With increased and proactive lending to the SME sector now taking place, it is important that assessing the repayment capacity of our customers is taken into serious consideration at all times. With this as a backdrop, Aafaq has revisited and reviewed its financing products and policies to streamline the processes, as well as to seek out and identify bad credit risks.

Aafaq has also upgraded its risk mitigation policies to identify potentially difficult issues at the early stages of the credit assessment process with the adoption of robust credit and risk features.

How have you helped SME’s cope with the fallout of the global pandemic? 

Now, over one year since the start of the pandemic, SMEs are still as, or even more vulnerable than at the outset of the start of the crisis. With this being the case in so many places, countries and governments have extended and expanded liquidity relief measures in order to help SME’s cope and grow back to economic health as quickly and strongly as possible.

With an increasing number of government recovery packages available, we are using “moratorium tools” to restructure payments plans in line with company cash flows and extending the repayment periods for businesses with additional finance to support them through their periods of drops in revenue.
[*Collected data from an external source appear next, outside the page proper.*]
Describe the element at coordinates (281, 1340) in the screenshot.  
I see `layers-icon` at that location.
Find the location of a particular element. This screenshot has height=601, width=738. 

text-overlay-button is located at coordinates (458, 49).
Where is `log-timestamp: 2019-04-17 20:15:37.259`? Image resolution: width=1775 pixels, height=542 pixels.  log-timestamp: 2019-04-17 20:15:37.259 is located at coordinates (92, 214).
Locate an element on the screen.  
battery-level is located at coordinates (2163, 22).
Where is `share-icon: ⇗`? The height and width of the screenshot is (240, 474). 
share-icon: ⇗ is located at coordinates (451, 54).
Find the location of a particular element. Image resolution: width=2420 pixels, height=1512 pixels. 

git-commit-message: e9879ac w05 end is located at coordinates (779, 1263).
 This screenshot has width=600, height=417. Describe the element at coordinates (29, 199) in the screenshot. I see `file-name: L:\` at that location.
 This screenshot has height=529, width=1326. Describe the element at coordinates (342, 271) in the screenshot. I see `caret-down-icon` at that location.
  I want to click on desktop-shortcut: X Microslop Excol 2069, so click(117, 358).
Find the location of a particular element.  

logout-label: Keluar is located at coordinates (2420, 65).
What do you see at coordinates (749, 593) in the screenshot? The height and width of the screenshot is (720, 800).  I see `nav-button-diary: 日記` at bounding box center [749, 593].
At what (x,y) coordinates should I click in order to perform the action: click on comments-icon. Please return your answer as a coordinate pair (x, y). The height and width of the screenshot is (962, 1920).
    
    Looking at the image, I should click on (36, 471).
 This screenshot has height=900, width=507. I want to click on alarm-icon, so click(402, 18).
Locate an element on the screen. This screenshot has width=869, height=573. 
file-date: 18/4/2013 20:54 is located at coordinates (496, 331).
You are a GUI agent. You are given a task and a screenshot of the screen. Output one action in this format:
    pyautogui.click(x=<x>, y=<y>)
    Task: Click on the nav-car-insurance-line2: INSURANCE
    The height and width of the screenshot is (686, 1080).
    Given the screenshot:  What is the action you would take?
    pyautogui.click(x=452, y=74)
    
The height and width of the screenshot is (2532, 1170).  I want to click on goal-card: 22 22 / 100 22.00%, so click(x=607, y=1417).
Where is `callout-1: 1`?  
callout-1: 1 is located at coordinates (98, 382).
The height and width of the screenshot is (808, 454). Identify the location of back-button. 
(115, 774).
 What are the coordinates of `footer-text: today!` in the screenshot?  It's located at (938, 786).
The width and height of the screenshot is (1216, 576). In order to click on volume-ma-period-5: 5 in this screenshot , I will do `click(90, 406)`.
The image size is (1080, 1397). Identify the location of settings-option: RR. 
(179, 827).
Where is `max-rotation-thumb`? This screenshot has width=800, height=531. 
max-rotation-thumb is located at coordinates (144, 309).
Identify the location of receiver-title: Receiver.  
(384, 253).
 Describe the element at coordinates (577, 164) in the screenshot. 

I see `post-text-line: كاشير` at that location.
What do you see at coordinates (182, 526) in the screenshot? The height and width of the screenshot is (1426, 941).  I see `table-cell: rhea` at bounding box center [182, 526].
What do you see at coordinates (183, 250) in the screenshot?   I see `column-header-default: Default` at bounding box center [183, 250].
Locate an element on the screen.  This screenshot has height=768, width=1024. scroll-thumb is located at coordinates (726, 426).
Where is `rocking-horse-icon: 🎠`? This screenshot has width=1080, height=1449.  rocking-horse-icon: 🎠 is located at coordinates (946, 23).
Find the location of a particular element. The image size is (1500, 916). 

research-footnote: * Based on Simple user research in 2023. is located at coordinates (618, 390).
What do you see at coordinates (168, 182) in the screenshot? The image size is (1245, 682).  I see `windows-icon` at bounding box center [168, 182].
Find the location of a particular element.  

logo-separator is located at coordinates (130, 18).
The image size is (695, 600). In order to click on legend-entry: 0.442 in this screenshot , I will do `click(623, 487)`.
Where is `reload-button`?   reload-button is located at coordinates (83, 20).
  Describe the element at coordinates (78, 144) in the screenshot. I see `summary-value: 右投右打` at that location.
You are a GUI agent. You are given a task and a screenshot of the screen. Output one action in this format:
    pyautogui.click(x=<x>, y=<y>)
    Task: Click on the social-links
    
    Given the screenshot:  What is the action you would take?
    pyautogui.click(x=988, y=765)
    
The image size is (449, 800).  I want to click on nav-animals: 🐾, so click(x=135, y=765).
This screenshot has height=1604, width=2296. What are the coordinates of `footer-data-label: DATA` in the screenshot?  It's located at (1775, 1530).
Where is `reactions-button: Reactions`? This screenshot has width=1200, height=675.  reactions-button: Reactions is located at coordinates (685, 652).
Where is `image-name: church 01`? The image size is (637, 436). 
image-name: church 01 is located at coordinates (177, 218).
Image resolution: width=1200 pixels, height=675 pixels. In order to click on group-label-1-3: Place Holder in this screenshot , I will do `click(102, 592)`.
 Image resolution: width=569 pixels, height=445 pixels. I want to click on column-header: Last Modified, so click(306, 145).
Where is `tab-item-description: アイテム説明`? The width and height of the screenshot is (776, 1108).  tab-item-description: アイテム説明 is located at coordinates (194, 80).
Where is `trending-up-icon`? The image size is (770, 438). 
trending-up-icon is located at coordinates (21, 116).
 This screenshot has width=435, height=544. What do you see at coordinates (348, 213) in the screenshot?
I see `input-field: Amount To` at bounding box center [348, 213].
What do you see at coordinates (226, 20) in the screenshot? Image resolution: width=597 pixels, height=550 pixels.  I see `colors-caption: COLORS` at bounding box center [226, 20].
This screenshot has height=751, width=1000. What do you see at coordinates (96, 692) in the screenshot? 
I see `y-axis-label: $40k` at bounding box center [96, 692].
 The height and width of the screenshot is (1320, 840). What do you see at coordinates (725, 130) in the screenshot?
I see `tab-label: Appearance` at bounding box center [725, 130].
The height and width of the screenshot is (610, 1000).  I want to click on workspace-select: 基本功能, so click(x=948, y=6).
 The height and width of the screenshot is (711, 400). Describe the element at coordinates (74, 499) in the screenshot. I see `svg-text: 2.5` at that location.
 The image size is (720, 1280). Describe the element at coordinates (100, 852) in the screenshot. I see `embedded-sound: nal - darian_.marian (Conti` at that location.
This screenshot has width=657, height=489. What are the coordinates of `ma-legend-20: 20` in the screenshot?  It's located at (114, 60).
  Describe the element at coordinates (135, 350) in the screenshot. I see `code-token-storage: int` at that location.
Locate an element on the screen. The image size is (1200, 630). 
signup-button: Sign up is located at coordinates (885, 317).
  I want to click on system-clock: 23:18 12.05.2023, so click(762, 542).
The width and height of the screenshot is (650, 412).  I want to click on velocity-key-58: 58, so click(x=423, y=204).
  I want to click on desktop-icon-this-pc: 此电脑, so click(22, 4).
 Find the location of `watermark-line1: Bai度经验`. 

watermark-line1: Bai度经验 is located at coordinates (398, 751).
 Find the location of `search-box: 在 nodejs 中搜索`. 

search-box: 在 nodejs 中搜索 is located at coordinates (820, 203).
This has helped businesses survive and is also a good opportunity to generate long-term goodwill and trust.

What can SME’s do to help themselves when interacting with banks and financial institutions? 

Lack of credit background information is a factor that contributes to the constraints faced by SME’s when assessing their creditworthiness to interact and request for finance with Banks and Financial Institutions, so they need to keep data that records this clearly and efficiently.

SME’s must make sure to maintain and validate their trading and business documents such as Trade licenses, Patents and other agreements and certificates too in order to ease their applications for financial services. They also need to maintain their books of accounts and reports and importantly, to honor their supplier payments without delay. Avoiding diversion of their funds from short term sources to long term investments may impact the liquidity of the company too.

Project reports and feasibility studies of funding requirement with clear justification and utilization funds along with projected cash flow is a very important way they can help themselves when interacting with their banks.